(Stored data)
═══
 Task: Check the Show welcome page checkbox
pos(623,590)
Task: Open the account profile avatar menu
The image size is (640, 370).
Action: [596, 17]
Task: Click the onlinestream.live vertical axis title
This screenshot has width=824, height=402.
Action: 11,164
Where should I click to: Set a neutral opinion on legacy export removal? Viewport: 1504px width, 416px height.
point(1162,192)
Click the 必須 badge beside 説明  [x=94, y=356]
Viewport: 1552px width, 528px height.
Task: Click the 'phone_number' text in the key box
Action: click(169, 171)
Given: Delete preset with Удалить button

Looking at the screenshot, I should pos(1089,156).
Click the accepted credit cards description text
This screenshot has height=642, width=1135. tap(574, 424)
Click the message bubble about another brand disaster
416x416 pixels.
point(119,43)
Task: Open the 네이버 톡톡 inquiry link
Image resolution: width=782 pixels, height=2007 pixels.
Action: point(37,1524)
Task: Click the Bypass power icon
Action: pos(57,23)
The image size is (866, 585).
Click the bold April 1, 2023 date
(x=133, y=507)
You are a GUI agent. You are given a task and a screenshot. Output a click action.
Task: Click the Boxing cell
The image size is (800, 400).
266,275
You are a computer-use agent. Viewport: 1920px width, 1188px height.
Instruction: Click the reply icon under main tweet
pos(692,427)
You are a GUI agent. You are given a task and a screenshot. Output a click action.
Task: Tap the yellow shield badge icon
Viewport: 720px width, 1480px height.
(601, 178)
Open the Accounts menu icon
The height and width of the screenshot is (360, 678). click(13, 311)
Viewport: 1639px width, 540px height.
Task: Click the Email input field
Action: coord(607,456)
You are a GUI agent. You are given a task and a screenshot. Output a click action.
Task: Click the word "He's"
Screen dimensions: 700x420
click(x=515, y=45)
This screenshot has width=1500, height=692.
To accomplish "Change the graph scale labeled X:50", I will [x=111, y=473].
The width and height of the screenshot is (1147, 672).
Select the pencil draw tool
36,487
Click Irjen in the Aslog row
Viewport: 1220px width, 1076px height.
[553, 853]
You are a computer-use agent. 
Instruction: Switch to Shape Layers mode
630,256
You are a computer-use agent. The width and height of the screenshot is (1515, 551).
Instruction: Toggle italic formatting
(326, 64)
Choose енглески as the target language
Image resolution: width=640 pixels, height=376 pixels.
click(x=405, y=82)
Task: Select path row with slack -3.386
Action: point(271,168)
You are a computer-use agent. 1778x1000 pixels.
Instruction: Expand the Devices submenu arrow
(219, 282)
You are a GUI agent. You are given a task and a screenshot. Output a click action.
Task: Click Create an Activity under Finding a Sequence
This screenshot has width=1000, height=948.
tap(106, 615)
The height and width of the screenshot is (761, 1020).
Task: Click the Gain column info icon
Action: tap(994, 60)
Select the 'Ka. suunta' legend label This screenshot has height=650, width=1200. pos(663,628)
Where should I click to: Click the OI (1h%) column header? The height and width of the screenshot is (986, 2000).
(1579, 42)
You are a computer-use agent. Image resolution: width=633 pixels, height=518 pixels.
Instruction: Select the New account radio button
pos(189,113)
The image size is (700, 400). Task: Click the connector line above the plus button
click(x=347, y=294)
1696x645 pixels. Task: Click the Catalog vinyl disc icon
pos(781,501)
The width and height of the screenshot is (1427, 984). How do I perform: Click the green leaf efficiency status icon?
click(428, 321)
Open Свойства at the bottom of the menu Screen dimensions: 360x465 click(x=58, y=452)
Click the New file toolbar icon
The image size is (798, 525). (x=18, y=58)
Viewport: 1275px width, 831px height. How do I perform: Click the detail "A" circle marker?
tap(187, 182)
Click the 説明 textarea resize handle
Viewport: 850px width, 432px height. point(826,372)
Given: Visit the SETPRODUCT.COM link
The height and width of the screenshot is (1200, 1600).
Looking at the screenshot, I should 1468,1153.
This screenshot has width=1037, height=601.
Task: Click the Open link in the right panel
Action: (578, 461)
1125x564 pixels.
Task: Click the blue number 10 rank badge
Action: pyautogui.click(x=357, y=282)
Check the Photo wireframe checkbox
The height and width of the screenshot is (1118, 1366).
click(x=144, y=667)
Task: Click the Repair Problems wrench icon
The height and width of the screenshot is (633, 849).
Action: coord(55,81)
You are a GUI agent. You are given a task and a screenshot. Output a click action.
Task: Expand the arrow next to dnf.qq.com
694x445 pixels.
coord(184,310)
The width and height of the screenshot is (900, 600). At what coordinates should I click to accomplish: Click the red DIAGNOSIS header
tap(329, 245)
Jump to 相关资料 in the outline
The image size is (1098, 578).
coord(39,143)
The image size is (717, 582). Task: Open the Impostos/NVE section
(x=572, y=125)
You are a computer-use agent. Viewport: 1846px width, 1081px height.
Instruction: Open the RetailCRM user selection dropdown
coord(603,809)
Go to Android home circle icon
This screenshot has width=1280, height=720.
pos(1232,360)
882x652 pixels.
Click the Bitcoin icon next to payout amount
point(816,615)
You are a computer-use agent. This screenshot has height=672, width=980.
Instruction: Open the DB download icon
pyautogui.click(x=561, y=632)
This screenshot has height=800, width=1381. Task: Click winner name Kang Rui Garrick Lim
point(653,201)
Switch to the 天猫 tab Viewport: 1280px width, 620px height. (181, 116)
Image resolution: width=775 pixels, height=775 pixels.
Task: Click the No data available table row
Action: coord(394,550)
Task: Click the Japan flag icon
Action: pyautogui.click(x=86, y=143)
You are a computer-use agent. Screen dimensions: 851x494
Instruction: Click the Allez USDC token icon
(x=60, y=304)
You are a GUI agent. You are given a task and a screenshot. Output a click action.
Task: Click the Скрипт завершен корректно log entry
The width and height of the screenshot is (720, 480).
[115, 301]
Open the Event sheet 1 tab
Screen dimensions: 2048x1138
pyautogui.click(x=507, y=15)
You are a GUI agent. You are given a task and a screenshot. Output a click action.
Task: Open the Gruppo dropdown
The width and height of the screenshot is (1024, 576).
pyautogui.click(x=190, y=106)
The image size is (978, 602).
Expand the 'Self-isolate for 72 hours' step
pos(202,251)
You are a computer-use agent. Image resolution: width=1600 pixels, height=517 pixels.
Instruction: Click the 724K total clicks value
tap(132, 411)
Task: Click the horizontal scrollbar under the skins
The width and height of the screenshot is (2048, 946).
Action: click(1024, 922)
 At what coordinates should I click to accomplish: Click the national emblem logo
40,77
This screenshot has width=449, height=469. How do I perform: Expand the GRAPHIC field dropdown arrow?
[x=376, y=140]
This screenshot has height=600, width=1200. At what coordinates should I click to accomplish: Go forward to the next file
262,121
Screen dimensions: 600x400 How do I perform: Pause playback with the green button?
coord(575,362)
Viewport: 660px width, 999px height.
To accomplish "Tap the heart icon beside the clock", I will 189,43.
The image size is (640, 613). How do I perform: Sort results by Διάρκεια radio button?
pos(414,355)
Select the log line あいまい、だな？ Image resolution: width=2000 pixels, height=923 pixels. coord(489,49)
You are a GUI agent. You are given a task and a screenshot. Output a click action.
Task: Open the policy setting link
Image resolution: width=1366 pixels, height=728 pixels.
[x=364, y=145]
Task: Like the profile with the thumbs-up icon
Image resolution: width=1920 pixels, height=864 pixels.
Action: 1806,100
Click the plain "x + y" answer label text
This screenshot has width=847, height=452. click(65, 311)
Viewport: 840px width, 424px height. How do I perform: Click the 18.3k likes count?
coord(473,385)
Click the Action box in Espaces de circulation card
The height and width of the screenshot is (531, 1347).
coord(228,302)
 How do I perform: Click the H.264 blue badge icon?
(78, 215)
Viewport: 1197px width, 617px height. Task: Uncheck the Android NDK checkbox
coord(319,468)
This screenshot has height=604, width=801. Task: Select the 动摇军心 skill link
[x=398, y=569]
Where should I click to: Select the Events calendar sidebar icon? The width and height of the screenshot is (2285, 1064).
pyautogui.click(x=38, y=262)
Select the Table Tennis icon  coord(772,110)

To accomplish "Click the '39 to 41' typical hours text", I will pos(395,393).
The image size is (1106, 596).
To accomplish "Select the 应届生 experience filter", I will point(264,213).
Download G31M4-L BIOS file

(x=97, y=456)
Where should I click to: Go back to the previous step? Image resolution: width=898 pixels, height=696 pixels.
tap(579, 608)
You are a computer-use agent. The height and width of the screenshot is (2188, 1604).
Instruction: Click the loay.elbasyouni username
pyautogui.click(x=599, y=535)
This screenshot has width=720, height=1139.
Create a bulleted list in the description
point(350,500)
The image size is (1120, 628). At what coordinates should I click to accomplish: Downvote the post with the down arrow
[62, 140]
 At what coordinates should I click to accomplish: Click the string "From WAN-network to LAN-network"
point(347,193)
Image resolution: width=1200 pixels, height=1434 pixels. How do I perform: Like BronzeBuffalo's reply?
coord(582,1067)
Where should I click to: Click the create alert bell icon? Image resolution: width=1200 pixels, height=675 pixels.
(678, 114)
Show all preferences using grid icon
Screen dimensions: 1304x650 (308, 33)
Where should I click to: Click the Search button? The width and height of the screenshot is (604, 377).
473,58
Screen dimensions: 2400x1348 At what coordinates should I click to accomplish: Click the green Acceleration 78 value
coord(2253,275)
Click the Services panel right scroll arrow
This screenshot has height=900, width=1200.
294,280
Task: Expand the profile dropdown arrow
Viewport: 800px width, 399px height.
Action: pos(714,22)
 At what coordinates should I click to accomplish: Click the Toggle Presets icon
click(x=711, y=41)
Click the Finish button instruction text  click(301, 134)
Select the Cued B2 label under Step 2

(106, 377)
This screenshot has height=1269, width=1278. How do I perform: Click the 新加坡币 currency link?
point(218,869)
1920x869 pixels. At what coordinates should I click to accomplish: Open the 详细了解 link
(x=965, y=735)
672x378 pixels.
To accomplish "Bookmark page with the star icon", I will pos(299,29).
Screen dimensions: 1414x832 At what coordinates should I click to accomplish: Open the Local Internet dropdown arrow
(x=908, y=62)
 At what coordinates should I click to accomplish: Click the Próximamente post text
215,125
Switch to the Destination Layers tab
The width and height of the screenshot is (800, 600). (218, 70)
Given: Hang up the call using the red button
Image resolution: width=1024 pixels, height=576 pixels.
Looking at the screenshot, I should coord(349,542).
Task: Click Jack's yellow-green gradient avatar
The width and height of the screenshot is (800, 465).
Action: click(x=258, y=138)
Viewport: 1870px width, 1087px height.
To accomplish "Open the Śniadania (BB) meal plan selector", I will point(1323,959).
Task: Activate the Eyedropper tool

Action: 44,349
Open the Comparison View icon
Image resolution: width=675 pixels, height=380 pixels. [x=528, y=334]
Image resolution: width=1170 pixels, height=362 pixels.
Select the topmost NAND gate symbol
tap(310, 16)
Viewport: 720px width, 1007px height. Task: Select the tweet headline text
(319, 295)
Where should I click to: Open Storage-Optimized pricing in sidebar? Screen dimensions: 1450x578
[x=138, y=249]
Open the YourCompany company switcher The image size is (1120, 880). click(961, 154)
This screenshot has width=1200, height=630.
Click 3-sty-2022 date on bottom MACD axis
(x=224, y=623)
═══
__What this task involves__.
When a line of the records holds the word "avatar", copy that line.

__Answer space__.
Task: Open the account profile avatar menu
Task: Click Jack's yellow-green gradient avatar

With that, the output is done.